TEXT BLOCK:
+++++
6 min read
Designing a Real-Time Ad Click Aggregator

Using Flink, Kafka/Kinesis, and Understanding Lambda vs Kappa Architecture

Building the ads vertical at Bolt Food — where sponsored listings need real-time performance tracking — made this problem very concrete for me. When designing large-scale advertising systems, one of the most common problems is:

How do we aggregate billions of ad clicks in real time, accurately, and reliably?

This post walks through:

  • The system design of a real-time ad click aggregator
  • Why Kafka/Kinesis + Flink is a strong choice
  • What watermarks are (in simple terms)
  • Lambda vs Kappa architecture
  • How to discuss this confidently in system design interviews

1. The Problem

We need to:

  • Ingest millions of ad click events per second
  • Aggregate clicks per ad (per minute, hour, day)
  • Handle late and out-of-order events
  • Ensure billing accuracy (no double counting)
+++++
DATA BLOCK:
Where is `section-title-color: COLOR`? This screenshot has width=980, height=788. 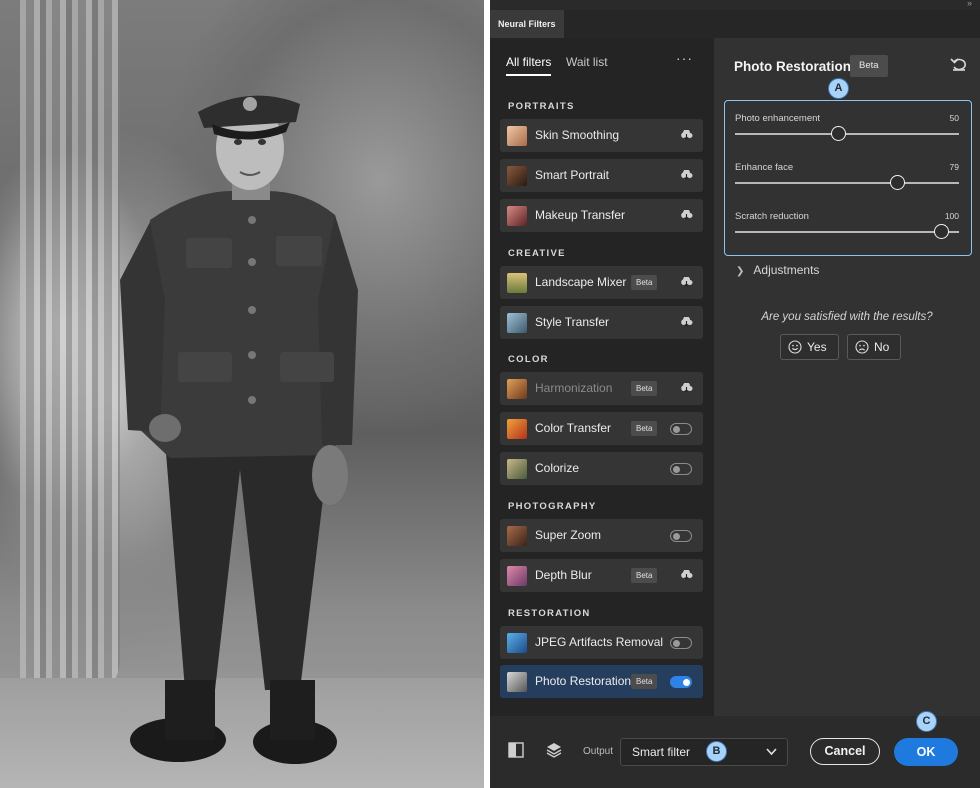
+++++
Write out the passage of the ad click aggregator post between "Building the ads" and "accurately, and reliably?", inclusive.

WRITTEN SOLUTION:
Building the ads vertical at Bolt Food — where sponsored listings need real-time performance tracking — made this problem very concrete for me. When designing large-scale advertising systems, one of the most common problems is:

How do we aggregate billions of ad clicks in real time, accurately, and reliably?